To my relief, I’m not the only one trying to capture the moment: one of the coffee bros has an actual paparazzi-caliber camera with him.
I’m in the middle of posting the selfie to my Instagram—I have a single flickering bar of service—when the shadows beside me shift and someone clears his throat.
I look up and see Thorn, arms crossed, leaning back against the scenic overlook railing like he has all the faith in the world that it won’t give out and send him hurtling over the edge.
His gaze catches briefly on my attempt to show the world how very brave I am by being here—but rather than commenting on that, he nods toward my shoes.

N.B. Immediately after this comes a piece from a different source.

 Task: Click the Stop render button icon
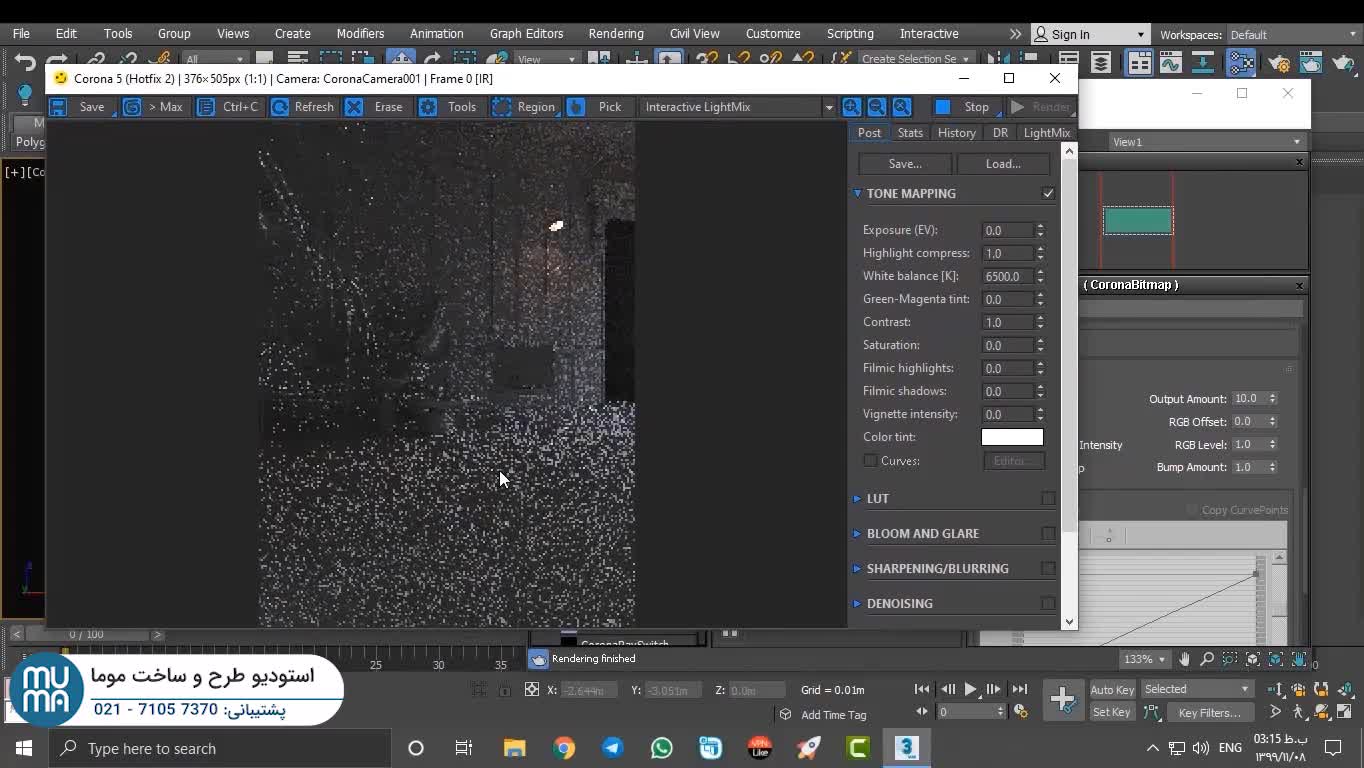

“Feet hurting yet?” he asks.
I tuck my phone away; I’ll finish the post later.
“Oh, I’m fine,” I say breezily. I like to think of this as a truth that’s yet to happen, rather than an outright lie. “They’re the most comfortable shoes I own!”

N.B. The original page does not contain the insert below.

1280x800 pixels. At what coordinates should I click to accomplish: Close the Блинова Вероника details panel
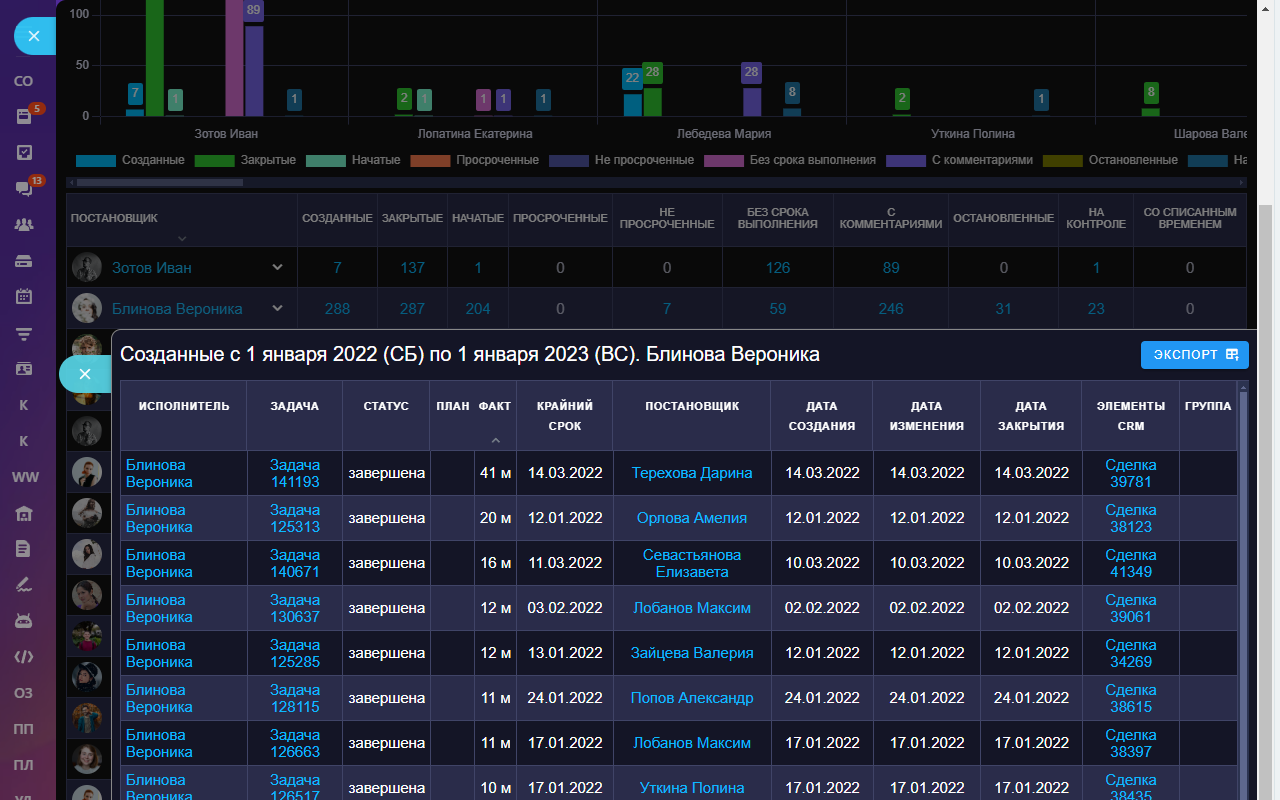pyautogui.click(x=85, y=374)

And infinitely cuter than hiking boots, I don’t add.
It’s not that I was unaware of the hiking boots suggested in the packing brochure—it’s that I doubted their relevance to me, specifically. My beloved Ultraboosts have never failed me, and I worried an unfamiliar pair of hiking boots would be too bulky and heavy and a nightmare to break in.
Thorn might be a bit uptight, but he’s really hot when he’s at a loss for words.
“What?” I prod. “Just say it.”
He gives me a sidelong glance.
“If I pull out my phone, will you say that again—about how comfortable they are—so I can record it?” His voice really is so deep, as Abby astutely pointed out. “I’d love to be able to play that back when you twist your ankle or slip while crossing a stream.”
I can play this game, too.
“Oh, sure, of course,” I reply. “Now I kind of want to twist my ankle so that everyone here will see that the first thing our fearless leader does when someone gets injured is—let’s check the notes—pull out a voice memo to say ‘I told you so.’ ”
He grins, point taken.
I take his point, too. “I guess I sort of thought hiking boots were more of a…general concept. Not, like, a specific requirement.”
“A general concept?”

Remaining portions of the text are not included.